> _Exercise objective_: Give back every entry below, exactly as written.

> _Exercise material_:
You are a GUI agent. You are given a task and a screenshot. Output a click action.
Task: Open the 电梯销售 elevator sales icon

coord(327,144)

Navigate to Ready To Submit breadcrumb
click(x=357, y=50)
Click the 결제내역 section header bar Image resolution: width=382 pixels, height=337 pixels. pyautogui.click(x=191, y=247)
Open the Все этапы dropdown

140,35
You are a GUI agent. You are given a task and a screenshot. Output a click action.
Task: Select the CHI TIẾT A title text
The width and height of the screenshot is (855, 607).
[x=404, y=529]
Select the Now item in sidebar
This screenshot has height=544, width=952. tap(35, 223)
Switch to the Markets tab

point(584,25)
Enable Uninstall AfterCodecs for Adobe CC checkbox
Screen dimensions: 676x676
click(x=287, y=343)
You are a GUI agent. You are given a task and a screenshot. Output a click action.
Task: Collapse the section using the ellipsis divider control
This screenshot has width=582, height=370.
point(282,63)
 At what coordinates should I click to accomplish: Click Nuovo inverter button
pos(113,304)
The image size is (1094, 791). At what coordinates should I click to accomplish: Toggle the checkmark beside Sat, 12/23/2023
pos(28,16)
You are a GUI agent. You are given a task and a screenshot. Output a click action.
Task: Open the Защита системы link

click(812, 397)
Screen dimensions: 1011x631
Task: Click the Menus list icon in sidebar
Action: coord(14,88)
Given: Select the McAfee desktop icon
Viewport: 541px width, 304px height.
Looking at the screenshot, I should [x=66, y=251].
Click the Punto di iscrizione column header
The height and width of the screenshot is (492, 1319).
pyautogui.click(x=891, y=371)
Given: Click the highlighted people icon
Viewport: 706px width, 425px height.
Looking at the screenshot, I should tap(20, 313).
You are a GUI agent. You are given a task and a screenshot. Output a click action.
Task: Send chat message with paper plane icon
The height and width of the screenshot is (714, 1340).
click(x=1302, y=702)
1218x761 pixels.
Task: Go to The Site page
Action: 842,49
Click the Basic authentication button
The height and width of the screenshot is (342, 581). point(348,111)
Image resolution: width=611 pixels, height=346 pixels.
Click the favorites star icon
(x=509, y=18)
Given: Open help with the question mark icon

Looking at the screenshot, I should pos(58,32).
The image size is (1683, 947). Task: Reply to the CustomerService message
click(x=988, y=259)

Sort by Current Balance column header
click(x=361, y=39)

> _Output for this task_:
You are a GUI agent. You are given a task and a screenshot. Output a click action.
Task: Open the 电梯销售 elevator sales icon

coord(327,144)

Navigate to Ready To Submit breadcrumb
click(x=357, y=50)
Click the 결제내역 section header bar Image resolution: width=382 pixels, height=337 pixels. pyautogui.click(x=191, y=247)
Open the Все этапы dropdown

140,35
You are a GUI agent. You are given a task and a screenshot. Output a click action.
Task: Select the CHI TIẾT A title text
The width and height of the screenshot is (855, 607).
[x=404, y=529]
Select the Now item in sidebar
This screenshot has height=544, width=952. tap(35, 223)
Switch to the Markets tab

point(584,25)
Enable Uninstall AfterCodecs for Adobe CC checkbox
Screen dimensions: 676x676
click(x=287, y=343)
You are a GUI agent. You are given a task and a screenshot. Output a click action.
Task: Collapse the section using the ellipsis divider control
This screenshot has width=582, height=370.
point(282,63)
 At what coordinates should I click to accomplish: Click Nuovo inverter button
pos(113,304)
The image size is (1094, 791). At what coordinates should I click to accomplish: Toggle the checkmark beside Sat, 12/23/2023
pos(28,16)
You are a GUI agent. You are given a task and a screenshot. Output a click action.
Task: Open the Защита системы link

click(812, 397)
Screen dimensions: 1011x631
Task: Click the Menus list icon in sidebar
Action: coord(14,88)
Given: Select the McAfee desktop icon
Viewport: 541px width, 304px height.
Looking at the screenshot, I should [x=66, y=251].
Click the Punto di iscrizione column header
The height and width of the screenshot is (492, 1319).
pyautogui.click(x=891, y=371)
Given: Click the highlighted people icon
Viewport: 706px width, 425px height.
Looking at the screenshot, I should tap(20, 313).
You are a GUI agent. You are given a task and a screenshot. Output a click action.
Task: Send chat message with paper plane icon
The height and width of the screenshot is (714, 1340).
click(x=1302, y=702)
1218x761 pixels.
Task: Go to The Site page
Action: 842,49
Click the Basic authentication button
The height and width of the screenshot is (342, 581). point(348,111)
Image resolution: width=611 pixels, height=346 pixels.
Click the favorites star icon
(x=509, y=18)
Given: Open help with the question mark icon

Looking at the screenshot, I should pos(58,32).
The image size is (1683, 947). Task: Reply to the CustomerService message
click(x=988, y=259)

Sort by Current Balance column header
click(x=361, y=39)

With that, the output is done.